Proposed New/Modified Tables:
The seq_region table is a generic replacement for the clone, contig,
and chromosome tables. Additionally supercontigs which were formerly in the
assembly table are also present in this table. The name column can contain
chromosome names, clone accessions, supercontig names or anything that is
appropriate for the seq_region it describes. The coord_system_id is a
foreign key to the new coordinate system and is used to distinguish
between the divergent types of sequence regions in the table.
seq_region_id int
name varchar
coord_system_id int references coord_system table
length int
The coordinate system table lists the available coordinate systems in the
database.
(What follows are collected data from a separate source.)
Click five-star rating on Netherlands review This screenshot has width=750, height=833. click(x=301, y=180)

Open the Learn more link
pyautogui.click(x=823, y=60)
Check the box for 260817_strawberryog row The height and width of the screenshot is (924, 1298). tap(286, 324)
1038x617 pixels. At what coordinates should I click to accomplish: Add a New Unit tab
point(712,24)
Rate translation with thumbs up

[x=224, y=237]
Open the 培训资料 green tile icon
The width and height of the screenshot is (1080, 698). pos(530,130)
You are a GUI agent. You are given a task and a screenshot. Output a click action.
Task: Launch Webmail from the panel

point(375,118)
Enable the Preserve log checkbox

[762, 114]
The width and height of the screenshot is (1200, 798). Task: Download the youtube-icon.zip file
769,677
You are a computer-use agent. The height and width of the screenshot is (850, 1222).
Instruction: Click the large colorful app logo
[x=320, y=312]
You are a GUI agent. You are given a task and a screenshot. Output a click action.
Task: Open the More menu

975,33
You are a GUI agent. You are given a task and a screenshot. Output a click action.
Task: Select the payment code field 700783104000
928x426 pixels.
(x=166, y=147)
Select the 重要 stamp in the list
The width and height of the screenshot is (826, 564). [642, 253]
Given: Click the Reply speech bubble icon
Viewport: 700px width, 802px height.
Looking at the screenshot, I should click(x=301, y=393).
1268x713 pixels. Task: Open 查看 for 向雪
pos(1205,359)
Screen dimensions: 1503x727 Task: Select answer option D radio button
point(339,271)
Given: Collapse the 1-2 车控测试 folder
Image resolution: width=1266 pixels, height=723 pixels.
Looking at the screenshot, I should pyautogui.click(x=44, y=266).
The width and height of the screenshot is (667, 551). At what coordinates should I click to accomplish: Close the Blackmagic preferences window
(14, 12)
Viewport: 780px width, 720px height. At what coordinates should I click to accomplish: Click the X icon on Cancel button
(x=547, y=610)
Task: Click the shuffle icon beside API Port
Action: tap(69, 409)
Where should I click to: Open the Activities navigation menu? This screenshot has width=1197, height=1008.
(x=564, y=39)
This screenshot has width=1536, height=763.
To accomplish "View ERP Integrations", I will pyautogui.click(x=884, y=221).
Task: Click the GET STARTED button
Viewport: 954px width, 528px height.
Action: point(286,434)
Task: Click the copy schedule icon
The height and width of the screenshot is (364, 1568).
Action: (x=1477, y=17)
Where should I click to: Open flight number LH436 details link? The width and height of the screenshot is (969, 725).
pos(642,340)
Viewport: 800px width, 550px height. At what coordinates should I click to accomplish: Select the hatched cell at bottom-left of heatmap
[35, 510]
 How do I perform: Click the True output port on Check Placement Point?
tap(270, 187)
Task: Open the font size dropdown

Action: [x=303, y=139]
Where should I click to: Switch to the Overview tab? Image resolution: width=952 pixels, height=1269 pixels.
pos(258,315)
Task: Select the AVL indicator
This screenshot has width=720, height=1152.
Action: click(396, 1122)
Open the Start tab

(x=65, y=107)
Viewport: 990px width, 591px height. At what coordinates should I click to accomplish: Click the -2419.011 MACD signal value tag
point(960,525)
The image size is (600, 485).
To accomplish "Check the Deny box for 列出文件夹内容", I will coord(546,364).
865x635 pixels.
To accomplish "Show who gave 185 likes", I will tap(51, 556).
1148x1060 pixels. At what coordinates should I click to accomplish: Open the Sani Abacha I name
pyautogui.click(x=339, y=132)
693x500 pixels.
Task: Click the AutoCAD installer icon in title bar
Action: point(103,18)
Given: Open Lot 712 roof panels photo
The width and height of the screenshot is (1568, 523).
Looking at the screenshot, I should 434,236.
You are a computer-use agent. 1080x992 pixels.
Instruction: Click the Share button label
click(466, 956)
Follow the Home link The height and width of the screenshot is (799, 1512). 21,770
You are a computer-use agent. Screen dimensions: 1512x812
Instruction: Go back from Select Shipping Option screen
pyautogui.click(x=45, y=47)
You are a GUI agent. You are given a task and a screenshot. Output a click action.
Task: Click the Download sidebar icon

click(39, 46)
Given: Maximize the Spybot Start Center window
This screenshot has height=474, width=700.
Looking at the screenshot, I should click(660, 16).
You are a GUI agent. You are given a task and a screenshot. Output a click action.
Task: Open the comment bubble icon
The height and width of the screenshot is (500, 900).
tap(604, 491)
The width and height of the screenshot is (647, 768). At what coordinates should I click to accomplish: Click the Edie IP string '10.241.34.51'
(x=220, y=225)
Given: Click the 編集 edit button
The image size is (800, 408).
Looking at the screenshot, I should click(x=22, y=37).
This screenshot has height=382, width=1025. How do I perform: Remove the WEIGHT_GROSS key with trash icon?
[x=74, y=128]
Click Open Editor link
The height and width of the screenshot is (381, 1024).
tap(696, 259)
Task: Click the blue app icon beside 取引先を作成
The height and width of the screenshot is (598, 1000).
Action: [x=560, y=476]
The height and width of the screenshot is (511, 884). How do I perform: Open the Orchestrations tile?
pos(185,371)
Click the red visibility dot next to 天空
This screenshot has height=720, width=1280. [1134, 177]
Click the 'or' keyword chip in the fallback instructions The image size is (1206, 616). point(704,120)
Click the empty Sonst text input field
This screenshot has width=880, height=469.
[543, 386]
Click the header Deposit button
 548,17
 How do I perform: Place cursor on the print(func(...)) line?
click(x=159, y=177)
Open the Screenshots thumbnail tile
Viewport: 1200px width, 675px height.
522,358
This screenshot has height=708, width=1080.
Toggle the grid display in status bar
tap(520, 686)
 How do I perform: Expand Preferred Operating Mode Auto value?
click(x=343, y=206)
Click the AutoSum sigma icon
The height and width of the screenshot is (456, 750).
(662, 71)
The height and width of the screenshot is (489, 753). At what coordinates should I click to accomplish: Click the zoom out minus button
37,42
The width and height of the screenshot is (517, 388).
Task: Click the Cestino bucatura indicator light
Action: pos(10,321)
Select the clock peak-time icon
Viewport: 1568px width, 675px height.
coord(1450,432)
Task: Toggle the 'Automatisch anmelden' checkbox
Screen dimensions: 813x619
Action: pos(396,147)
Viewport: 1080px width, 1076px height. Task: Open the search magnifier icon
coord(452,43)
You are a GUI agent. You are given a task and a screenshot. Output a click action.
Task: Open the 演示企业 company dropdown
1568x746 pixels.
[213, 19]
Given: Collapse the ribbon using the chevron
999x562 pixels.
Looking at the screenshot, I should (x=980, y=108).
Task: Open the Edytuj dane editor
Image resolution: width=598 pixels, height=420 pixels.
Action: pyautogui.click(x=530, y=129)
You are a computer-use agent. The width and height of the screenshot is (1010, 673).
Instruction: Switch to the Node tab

The attrib is mysql set and is used to denote the default version
of each named coordinate system. E.g. there may be two 'chromosome' coordiate
systems and the default may be version 'NCBI34'. The 'top_level' and
sequence level attribs denote the coordinate system from which sequence is
retrieved and the coordinate system which has the largest assembled pieces.
The top_level coordinate system will usually be 'chromosome' but for some
shrapnel assemblied this may be something like 'supercontig' or 'clone'.
There may be multiple toplevel coordinate systems providing that they share
the same name (but different version) and providing one of them is the
default. There may only be a single sequence level coordinate system.
Note that the version in the coordinate system can be viewed as applying
to every seq_region of a given coordinate system. It is analagous to
a CVS tag, not a CVS version. E.g. The version would 'NCBI33' apply to
every chromosome seq_region so it is a valid version. A clone accession of
'8' would not be a valid version because it only describes a particular
seq_region of the coordinate system - not all of them.
coord_system_id int
name varchar
version varchar
attrib set ('top_level', 'default_version', 'sequence_level')
This table allows for extra arbitrary information to be attached to
seq_regions. For example the htg_phase was formerly part of the clone table
but now is stored in this table.
seq_region_id int
attrib_type_id smallint references attrib_type table
value varchar
Formerly the contig table referenced the dna table. Now the dna table
refrences the seq_region_table. Every seq_region which has a coordinate
system with the 'sequence_level' attrib should be referenced by an entry in
the dna table.
seq_region_id int
sequence varchar
The assembly table has been made more generic. Columns that previously
were names chr_* and contig_* have been renamed asm_* and cmp_* (assembled
and component) respectively. The superctg_name column has been removed.
Supercontigs are now defined in the seq_region table.
The makeup of all seq_regions from smaller seq_regions can be described in
this table. The relationships which are explicitly defined must be listed
in the meta table. For example, the clone <-> contig mapping used to be
defined in the contig table with an embl_offset column. This information is
now found in this table instead.
asm_seq_region_id int
asm_start int
asm_end int
cmp_seq_region_id int
cmp_start int
cmp_end int
ori tinyint
For faster retrieval and retrieval independently of transcripts and
exons, genes have a seq_region_id, seq_region_start and seq_region_end
which defines the span of their transcript.
The transcript_count column has been removed as it was never used.
gene_id int
type varchar
analysis_id int
seq_region_id int
seq_region_start int
seq_region_end int
seq_region_strand tinyint
display_xref_id int
For faster retrieval and retrieval independently of genes and exons
transcripts also have a seq_region_id, seq_region_start and
seq_region_end. The translation_id has been removed; translations will point
to transcripts instead (and pseudogenes will have no translation).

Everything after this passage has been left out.